WHAT IS NEEDED:
Copy the listing below word for word, from its first line through the line that contains "coordinates (118, 30).".

»»

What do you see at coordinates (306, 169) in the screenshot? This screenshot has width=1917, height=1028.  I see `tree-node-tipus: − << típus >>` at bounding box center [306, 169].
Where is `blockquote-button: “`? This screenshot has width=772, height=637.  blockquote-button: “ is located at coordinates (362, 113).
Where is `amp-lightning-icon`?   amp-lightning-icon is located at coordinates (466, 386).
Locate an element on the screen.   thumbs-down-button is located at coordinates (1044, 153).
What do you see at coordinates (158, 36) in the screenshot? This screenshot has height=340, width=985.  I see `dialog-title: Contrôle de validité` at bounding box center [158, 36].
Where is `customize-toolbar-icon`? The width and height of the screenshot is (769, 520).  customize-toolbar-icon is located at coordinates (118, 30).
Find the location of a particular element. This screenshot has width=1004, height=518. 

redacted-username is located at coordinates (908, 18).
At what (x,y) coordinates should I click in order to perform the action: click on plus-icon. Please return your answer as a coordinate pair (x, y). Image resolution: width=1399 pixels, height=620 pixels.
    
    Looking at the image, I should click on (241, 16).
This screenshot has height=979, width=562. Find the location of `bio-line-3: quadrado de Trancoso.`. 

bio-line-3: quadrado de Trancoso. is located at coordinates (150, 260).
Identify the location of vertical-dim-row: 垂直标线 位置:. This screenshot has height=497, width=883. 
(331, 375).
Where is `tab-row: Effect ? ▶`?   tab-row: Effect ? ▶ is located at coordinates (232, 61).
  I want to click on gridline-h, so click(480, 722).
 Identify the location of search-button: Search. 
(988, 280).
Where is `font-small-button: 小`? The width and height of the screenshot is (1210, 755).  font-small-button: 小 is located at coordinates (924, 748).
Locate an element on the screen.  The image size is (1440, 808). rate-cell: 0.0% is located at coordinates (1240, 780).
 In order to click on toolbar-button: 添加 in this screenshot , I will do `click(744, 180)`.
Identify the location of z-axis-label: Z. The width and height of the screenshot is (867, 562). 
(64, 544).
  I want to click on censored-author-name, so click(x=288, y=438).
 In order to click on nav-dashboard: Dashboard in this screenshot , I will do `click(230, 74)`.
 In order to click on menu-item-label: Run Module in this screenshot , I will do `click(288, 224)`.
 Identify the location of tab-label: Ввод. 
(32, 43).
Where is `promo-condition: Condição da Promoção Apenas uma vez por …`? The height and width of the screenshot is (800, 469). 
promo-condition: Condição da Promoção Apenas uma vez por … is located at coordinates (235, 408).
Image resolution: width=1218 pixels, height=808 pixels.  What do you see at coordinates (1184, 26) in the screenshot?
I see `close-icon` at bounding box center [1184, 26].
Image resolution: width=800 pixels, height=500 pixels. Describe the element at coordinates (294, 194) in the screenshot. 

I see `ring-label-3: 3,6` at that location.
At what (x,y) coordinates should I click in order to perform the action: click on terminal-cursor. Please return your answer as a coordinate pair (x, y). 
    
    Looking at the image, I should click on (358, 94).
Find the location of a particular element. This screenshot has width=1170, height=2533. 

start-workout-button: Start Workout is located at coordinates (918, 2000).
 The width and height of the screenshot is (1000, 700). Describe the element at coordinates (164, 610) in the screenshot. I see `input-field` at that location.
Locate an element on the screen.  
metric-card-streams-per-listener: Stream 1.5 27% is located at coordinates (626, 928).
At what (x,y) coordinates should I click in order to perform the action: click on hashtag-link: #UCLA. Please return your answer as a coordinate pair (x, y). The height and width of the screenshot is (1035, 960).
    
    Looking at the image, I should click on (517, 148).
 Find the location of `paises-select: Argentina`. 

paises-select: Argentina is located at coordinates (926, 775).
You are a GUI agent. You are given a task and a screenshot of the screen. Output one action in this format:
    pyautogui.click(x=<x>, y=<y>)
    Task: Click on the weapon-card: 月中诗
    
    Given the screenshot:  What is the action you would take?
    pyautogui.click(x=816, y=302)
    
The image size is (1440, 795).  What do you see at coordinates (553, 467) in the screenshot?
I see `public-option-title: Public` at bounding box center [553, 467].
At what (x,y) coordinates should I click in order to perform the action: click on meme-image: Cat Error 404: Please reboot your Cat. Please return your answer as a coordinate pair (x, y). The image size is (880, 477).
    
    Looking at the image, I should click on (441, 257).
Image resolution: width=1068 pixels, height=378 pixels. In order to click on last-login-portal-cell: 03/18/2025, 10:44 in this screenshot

««

REPLY:
What do you see at coordinates (306, 169) in the screenshot? This screenshot has width=1917, height=1028.  I see `tree-node-tipus: − << típus >>` at bounding box center [306, 169].
Where is `blockquote-button: “`? This screenshot has width=772, height=637.  blockquote-button: “ is located at coordinates (362, 113).
Where is `amp-lightning-icon`?   amp-lightning-icon is located at coordinates (466, 386).
Locate an element on the screen.   thumbs-down-button is located at coordinates (1044, 153).
What do you see at coordinates (158, 36) in the screenshot? This screenshot has height=340, width=985.  I see `dialog-title: Contrôle de validité` at bounding box center [158, 36].
Where is `customize-toolbar-icon`? The width and height of the screenshot is (769, 520).  customize-toolbar-icon is located at coordinates (118, 30).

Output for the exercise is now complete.